TASK GOAL -> Starting at the line that contains "You are a GUI", output each line through the end of the data exactly, and nothing more.

(Collected data entries)
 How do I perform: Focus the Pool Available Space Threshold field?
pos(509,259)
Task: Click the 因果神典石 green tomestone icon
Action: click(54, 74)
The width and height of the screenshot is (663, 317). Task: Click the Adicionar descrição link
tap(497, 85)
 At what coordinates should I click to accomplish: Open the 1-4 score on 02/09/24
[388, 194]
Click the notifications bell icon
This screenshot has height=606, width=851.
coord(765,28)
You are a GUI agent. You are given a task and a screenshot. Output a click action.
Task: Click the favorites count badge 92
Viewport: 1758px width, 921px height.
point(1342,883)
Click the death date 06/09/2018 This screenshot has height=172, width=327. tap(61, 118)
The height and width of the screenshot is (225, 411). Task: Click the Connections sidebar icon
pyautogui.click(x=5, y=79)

ANSWER BOX ->
You are a GUI agent. You are given a task and a screenshot. Output a click action.
Task: Click the favorites count badge 92
Viewport: 1758px width, 921px height.
point(1342,883)
Click the death date 06/09/2018 This screenshot has height=172, width=327. tap(61, 118)
The height and width of the screenshot is (225, 411). Task: Click the Connections sidebar icon
pyautogui.click(x=5, y=79)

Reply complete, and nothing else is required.